Mais un soir d’orage, bloqué dans ma tente, une phrase du fameux livre avait chamboulé cette béatitude d’un temps. Une définition, en quelques mots, clairement énoncée. L’auteur, je l’admets avec courage et pédagogie, proposait ni plus ni moins qu’une définition du bonheur, « le bonheur c’est la conscience d’un état de satisfaction globale et durable dans une existence signifiante fondée sur la vérité ». Sortie de son contexte, cette phrase alors même que je l’écris semble sonner creux. Pourtant Frédéric Lenoir, à force de références et d’illustrations, propose une définition du bonheur à la fois tangible et accessible. Il propose même différentes voies d’applications pratiques découlant de celle-ci, à la lumière de concepts anciens comme le stoïcisme, le taoïsme ou le scepticisme. Bizarrement, même si je restais admiratif devant la démarche riche et ambitieuse de ce livre, cristallisée dans cette définition, ce qui m’a déstabilisé ce soir-là n’était pas mon admiration mais plutôt ma déception. Une déception fascinante de ne pas me retrouver dans cette définition, de ne pas me retrouver dans sa définition. En effet, plus je lisais et relisais cette phrase comme une formule magique, plus je me rendais compte qu’elle n’avait aucun effet sur moi. Je la comprenais, c’était bien ficelé, ça tenait la route et devait sûrement parler à beaucoup de personnes, mais j’avais beau la retourner dans tous les sens, ça ne marchait pas pour moi. Je voulais me retrouver seul pour mes vacances, j’étais servi ! Certes le livre, cette définition, me conduisait à une question intéressante sur un élément qui ne figurait pas sur ma check-list : c’est quoi le bonheur ? Mais elle me laissait aussi devant un grand vide auquel je n’avais jamais pris garde auparavant: est-ce que je suis heureux ? C’était dur, même brutal. Grisé par les plaisirs des sens de mon voyage, une telle question existentielle qui surgit sans prévenir faisait l’effet d’une douche froide. La pluie battante y était probablement pour quelque chose. Justement abattue mais pas résignée, ce soir-là je priais un peu plus longtemps que d’habitude, un peu plus fort que d’habitude. Besoin d’aide, de réponses, de bonheur, si possible.

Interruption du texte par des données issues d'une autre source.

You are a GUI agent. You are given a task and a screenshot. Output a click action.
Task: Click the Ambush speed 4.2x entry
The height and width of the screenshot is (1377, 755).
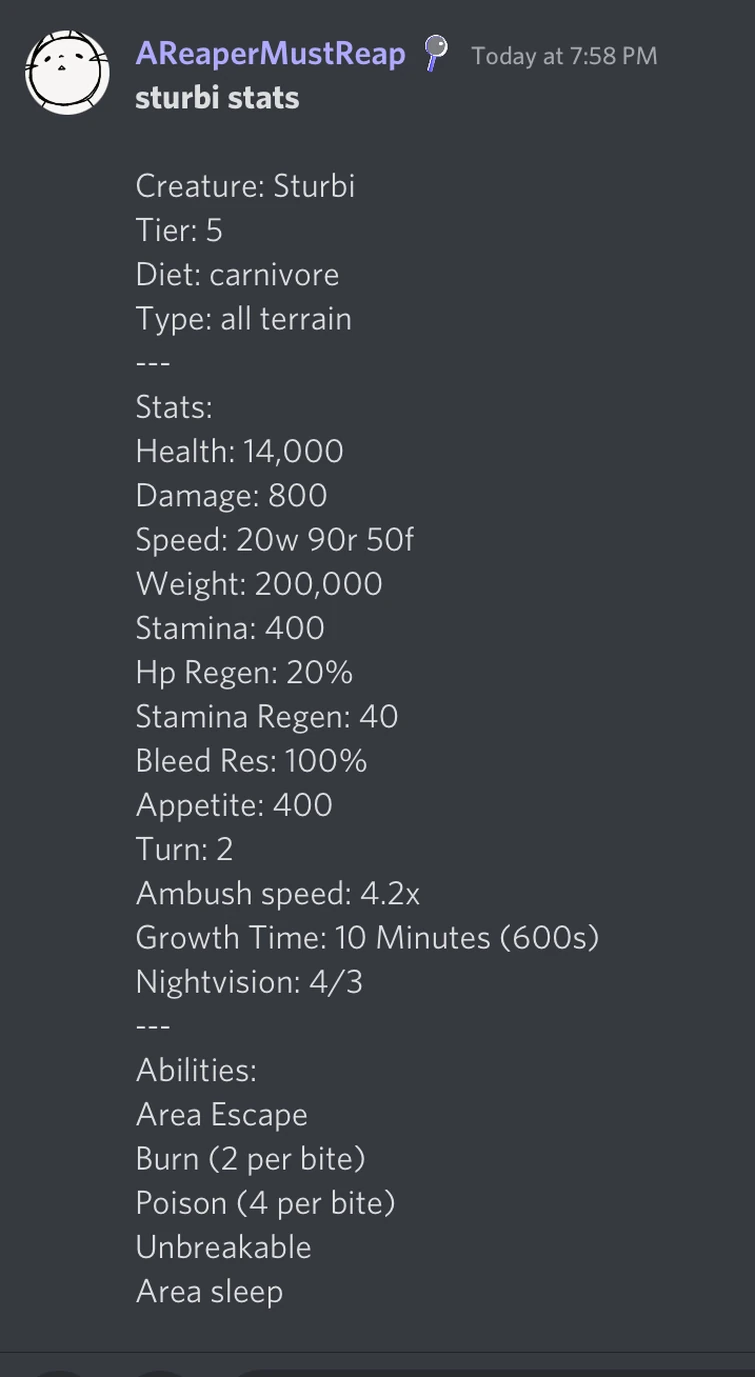[278, 893]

Le lendemain matin, ma tente avait survécu, l’orage était passé, mais il avait laissé derrière lui une grisaille et un froid humide qui ne venait pas arranger mon affaire. Comme je le faisais de temps en temps à cette époque, je lus le mail du jour de la newsletter chrétienne Un Miracle Chaque Jour, à laquelle je m’étais abonné récemment. Ce message quotidien d’espoir, me faisait souvent du bien, et m’apportait la plupart du temps un recul salutaire sur les tracas de la vie de tous les jours. Et ça commençait bien, la première phrase du mail me rappelait étrangement ma soirée passée : « Avez-vous déjà lu ces titres de magazines… “Devenez enfin vous-même !”, “Trouvez l’harmonie”… ». Toutefois, ce jour-là ce n’est pas vraiment le message en lui-même qui devait venir éclairer ma journée, il y avait un lien vers le clip d’une chanson que l’auteur recommandait. Par curiosité je cliquais, et me retrouvais tout à coup entraîné dans une réaction en chaîne improbable d’émotions et d’inspirations. La beauté et l’originalité du clip fait d’une succession de séquences de speedpainting, la voix suave et hypnotisante de la chanteuse accompagnée par une mélodie efficace au piano, les paroles qui paraissaient simplement venir tout droit du ciel: cette combinaison suffit à me faire faire quelques aller-retours entre rire et larmes, et à me faire prendre conscience d’une certitude, j’étais heureux. Non seulement j’étais heureux, j’en étais convaincu, mais surtout je savais pourquoi je l’étais: parce que je venais de choisir d’être heureux.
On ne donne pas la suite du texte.